Summer ADVENTure

7/15/2012

 
Waiting is hard work – it goes against the grain of the rough-hewn oak-like wood of humanity. It, waiting that is, is patient work and patience is not a part of the human spirit – at least not by nature . . . It is fight or flight; sometimes both (fighting over your shoulder while you are running for the hills) but NEVER neither. Waiting also requires effort. It is work. There is a requirement for making whatever peace one can with ponderous and therefore unanswerable questions like:
    When? 
    Why? 
    For how long? Is that all there is? 
    How can I be sure?

Like the Bible story I believe the Guest of Honor is coming– can I wait for him? Especially when, if he is on any schedule at all, it certainly isn’t mine. I will try to wait for him. Take the light and extra batteries. Stand by the side of the road. Search the horizon. Shine the light. Will the batteries last? So many pass by refusing to wait for the guest, preferring instead their own party of pity or passing fancy. Tempting. 

The weather says it is a quickly passing Spring  being overtaken by Summer in a compelling fashion. But my soul’s season is Advent. I hate Advent. I despise Paul’s already-not-yet. My only comfort is that he didn’t seem to like it much either.

Advent in the church year is the season of waiting for the Christ Child. Waiting for a baby to be born is the hardest thing in the world. The second hardest is . . . waiting for anything else. Watching and waiting. Yearning for that which is hard to see and listening for that which is so very soft it can be passed off for a gentle breeze or still, small voice. Was that the sigh of a baby? Did I hear it? Did you? Would I even know it if I did hear it? Waiting is: still; deep questioning. I prefer: moving; shallow; answers.

 The very creation itself seems to be like trees in winter poised and waiting.  Stick-bare, leafless tress of my current life leaning forward on tip-roots, all of us expecting something beyond what we can see. Perhaps beyond what we have the right to expect. Impatiently. Mangered limbs, quickening sounds like great puffy cheeks drawing in cold air past giant oak teethe. Whistling. The time is coming upon us -  but oh, so, slowly. Can I live in the moment? Time is the companion of the waiting, but a slow moving, unspeaking one.
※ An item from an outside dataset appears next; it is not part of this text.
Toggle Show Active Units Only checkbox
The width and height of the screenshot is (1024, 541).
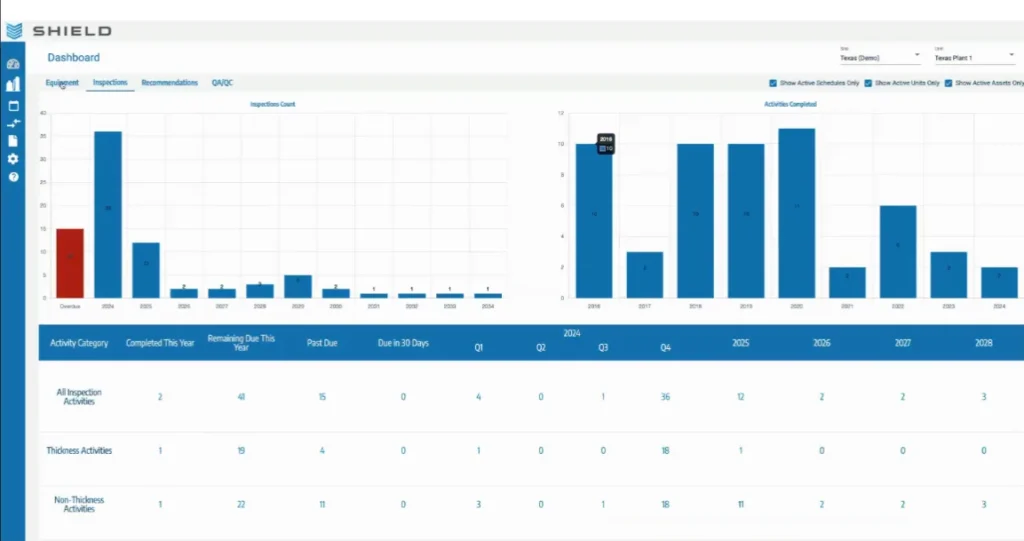(x=868, y=83)
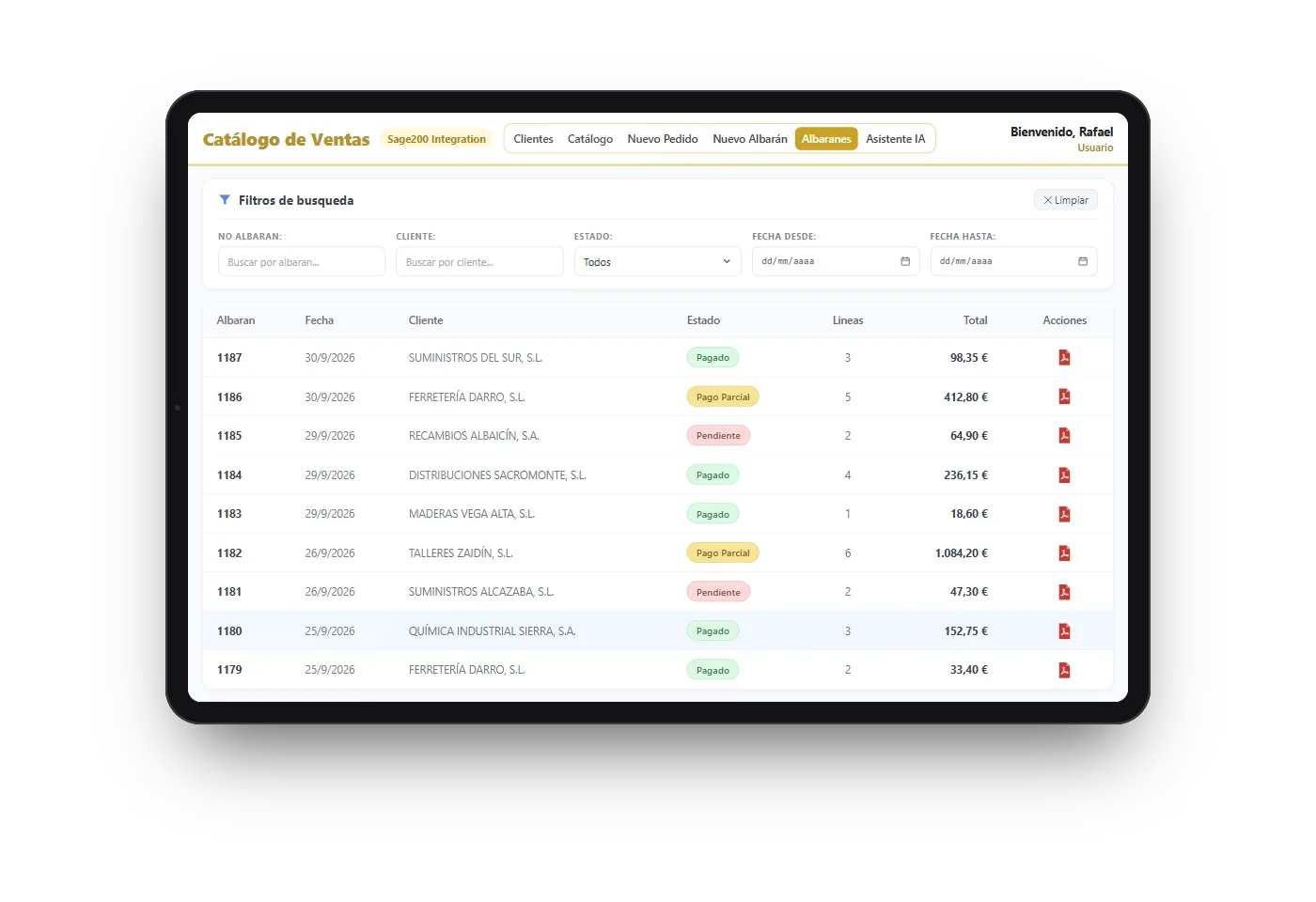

 Down in the valley the creature, me, looks up at the mountain expecting a Creator Call. Somewhere in the process I give up and start my trek toward the summit. Can’t wait. As promised, though God begins journeying down to the valley – to me. In the mist of the pathway we pass. Unseen by me, God moves surely to my valley and I miss contact by inches. I am headed up to where God must be and God is moving down to where I should  be - waiting. I don’t want that to ever happen again. I need to wait, holding on to God coming – on God’s time.